_Exercise data:_
━━━━━━━━━━━━━━━━

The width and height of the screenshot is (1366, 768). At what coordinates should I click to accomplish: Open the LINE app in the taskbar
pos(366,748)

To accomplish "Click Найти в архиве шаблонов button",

━━━━━━━━━━━━━━━━

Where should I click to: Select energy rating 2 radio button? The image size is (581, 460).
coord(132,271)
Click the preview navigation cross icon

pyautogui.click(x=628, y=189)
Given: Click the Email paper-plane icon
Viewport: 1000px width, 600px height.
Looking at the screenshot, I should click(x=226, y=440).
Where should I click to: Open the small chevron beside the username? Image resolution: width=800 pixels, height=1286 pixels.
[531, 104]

━━━━━━━━━━━━━━━━

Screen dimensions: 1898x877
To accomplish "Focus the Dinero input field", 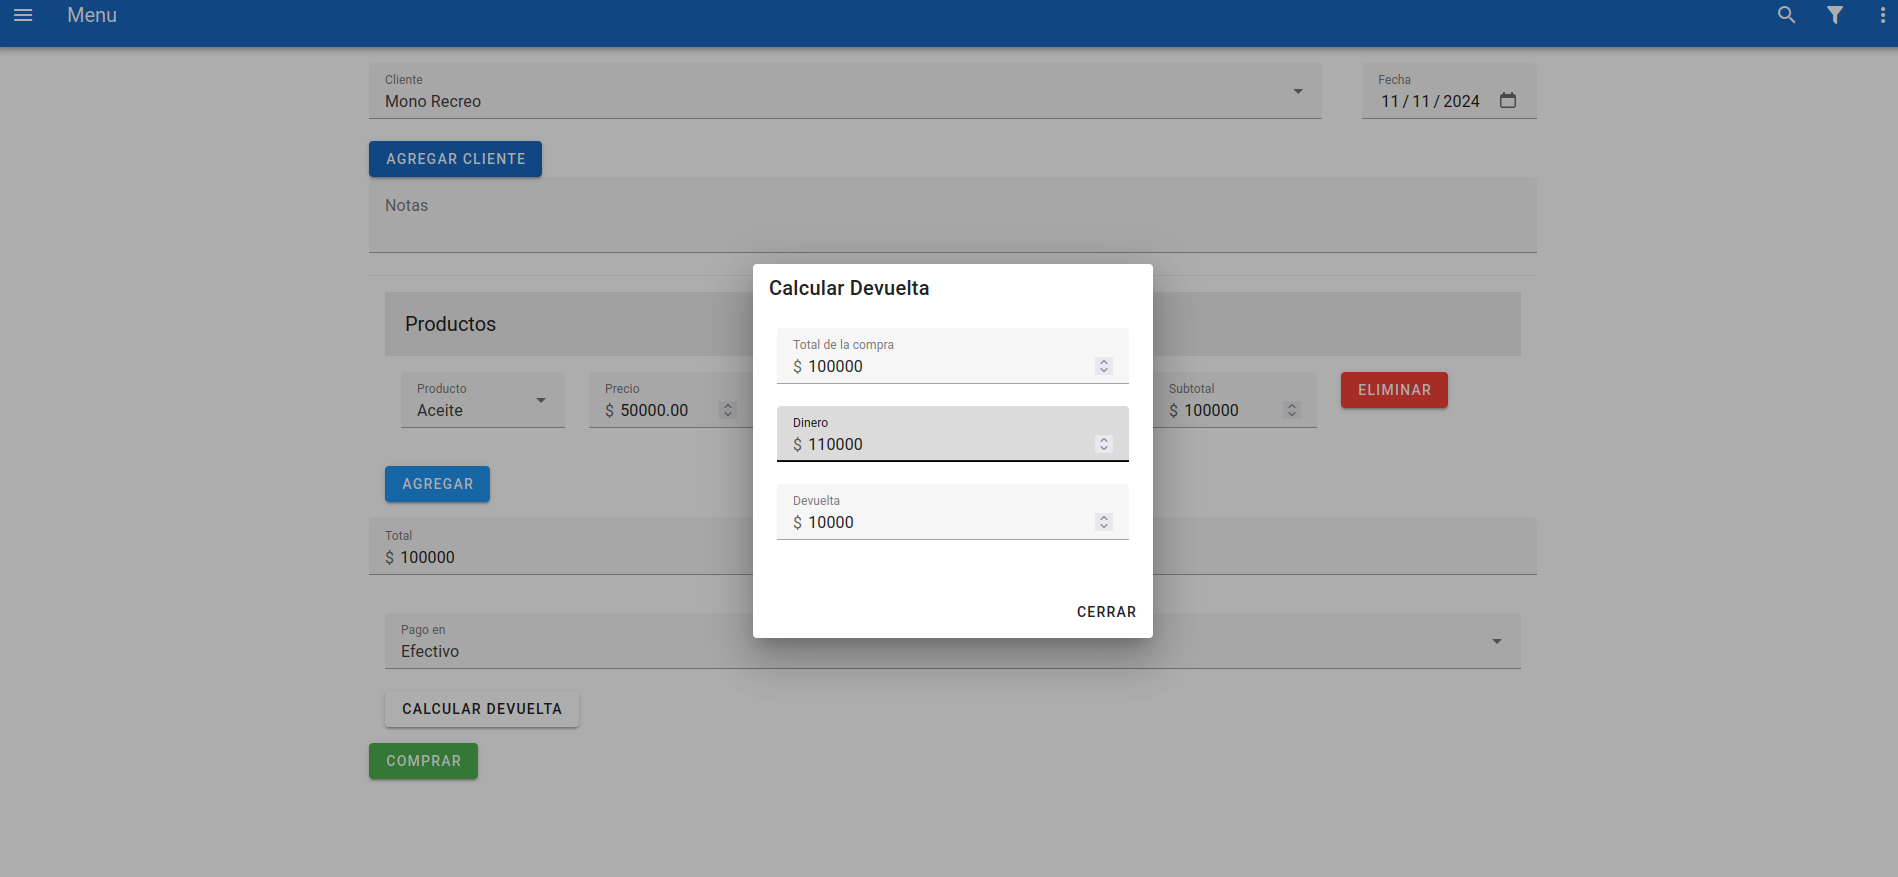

━━━━━━━━━━━━━━━━

_What the exercise asks:_ Search the listing above for the lines with "The width and" and "Найти в архиве", then output those lines and all lines between them exactly.

_Response box:_
The width and height of the screenshot is (1366, 768). At what coordinates should I click to accomplish: Open the LINE app in the taskbar
pos(366,748)

To accomplish "Click Найти в архиве шаблонов button",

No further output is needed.